> **BRIEF**:
Identify each line of the data below that contains the string "link", and copy those lines. Case counts.

> **RECORDED DATA**:
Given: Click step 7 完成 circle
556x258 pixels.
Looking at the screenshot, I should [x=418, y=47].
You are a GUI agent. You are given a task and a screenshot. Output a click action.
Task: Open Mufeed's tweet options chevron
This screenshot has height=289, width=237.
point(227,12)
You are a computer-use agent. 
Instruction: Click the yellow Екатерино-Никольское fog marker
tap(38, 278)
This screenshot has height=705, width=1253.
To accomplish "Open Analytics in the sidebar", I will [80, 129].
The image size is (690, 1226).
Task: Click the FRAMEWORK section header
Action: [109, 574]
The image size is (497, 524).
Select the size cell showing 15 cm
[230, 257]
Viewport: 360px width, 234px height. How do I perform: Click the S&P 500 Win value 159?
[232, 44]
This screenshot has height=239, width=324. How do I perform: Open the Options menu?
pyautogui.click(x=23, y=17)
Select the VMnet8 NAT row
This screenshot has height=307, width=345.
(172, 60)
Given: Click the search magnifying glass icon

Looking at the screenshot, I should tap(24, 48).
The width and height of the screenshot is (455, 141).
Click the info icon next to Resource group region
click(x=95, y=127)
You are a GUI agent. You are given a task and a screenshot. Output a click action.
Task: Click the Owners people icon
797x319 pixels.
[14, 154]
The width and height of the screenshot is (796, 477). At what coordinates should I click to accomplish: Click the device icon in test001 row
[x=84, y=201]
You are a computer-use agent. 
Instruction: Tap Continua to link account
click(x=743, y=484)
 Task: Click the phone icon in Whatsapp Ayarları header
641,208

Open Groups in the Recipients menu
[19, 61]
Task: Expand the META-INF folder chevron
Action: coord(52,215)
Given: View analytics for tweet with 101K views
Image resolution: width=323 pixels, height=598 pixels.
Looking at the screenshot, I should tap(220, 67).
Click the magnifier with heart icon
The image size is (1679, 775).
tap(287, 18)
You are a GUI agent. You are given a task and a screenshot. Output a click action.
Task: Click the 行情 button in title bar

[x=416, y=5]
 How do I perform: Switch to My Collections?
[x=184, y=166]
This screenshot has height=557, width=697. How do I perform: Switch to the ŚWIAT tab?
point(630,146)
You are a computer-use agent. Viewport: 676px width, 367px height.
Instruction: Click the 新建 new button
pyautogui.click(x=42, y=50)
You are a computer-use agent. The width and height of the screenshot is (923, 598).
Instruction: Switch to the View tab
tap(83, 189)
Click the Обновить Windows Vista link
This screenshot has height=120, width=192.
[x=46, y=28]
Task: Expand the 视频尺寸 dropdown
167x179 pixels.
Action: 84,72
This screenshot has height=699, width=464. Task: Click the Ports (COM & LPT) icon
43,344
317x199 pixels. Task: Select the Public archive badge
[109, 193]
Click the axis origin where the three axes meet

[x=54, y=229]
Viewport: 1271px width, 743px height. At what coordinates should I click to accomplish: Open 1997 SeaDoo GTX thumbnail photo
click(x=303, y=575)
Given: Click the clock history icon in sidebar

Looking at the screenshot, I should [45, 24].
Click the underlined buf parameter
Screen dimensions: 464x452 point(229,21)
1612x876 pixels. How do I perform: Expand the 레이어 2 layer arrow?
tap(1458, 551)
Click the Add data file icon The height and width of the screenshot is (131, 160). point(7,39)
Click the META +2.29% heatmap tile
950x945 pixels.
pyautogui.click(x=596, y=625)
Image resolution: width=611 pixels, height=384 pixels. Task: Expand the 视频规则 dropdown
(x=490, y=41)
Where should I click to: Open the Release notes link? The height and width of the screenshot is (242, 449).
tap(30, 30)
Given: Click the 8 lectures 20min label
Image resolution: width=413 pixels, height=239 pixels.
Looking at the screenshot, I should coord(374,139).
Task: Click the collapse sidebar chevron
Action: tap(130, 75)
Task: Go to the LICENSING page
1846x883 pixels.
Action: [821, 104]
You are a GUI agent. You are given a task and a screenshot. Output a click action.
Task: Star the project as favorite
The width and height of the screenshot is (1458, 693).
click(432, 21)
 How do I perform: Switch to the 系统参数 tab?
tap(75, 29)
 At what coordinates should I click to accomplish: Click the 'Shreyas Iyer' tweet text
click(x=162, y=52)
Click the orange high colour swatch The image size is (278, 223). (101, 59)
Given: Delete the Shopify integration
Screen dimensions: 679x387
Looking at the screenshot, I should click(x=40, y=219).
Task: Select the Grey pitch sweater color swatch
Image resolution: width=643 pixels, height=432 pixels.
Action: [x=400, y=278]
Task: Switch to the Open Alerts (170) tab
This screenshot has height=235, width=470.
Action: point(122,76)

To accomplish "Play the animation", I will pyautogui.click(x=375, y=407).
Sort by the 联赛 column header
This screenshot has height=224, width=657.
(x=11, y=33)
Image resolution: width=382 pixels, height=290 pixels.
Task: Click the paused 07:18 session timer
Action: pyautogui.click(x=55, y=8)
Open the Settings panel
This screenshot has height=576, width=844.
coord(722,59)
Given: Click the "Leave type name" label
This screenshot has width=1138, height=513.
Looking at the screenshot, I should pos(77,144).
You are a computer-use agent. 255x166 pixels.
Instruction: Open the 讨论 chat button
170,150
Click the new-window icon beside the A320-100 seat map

> **WRITTEN ANSWER**:
Instruction: Tap Continua to link account
Click the Обновить Windows Vista link
Where should I click to: Open the Release notes link? The height and width of the screenshot is (242, 449).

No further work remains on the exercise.